*** Opening of EXTRACTED ENTRIES ***
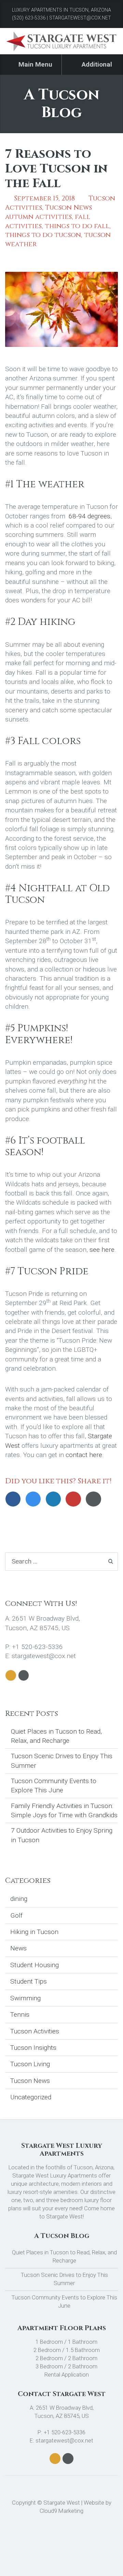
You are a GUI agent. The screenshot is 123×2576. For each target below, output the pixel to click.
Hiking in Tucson (34, 1932)
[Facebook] (15, 1499)
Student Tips (28, 1981)
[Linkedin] (55, 1499)
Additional (96, 64)
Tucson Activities (34, 2031)
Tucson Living (30, 2064)
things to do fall (77, 226)
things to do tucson (43, 234)
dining (18, 1899)
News (18, 1948)
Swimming (25, 1998)
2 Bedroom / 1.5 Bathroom (66, 2350)
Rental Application (66, 2374)
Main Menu (34, 64)
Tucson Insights (33, 2048)
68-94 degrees (89, 516)
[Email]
*** Close of EXTRACTED ENTRIES ***
__HOW TO COMPLETE THIS TASK__. Copy exactly the lines from the one containing "things to do tucson (43, 234)" through the last line of the records, both included, and nothing else.

__TASK ANSWER__.
things to do tucson (43, 234)
dining (18, 1899)
News (18, 1948)
Swimming (25, 1998)
2 Bedroom / 1.5 Bathroom (66, 2350)
Rental Application (66, 2374)
Main Menu (34, 64)
Tucson Insights (33, 2048)
68-94 degrees (89, 516)
[Email]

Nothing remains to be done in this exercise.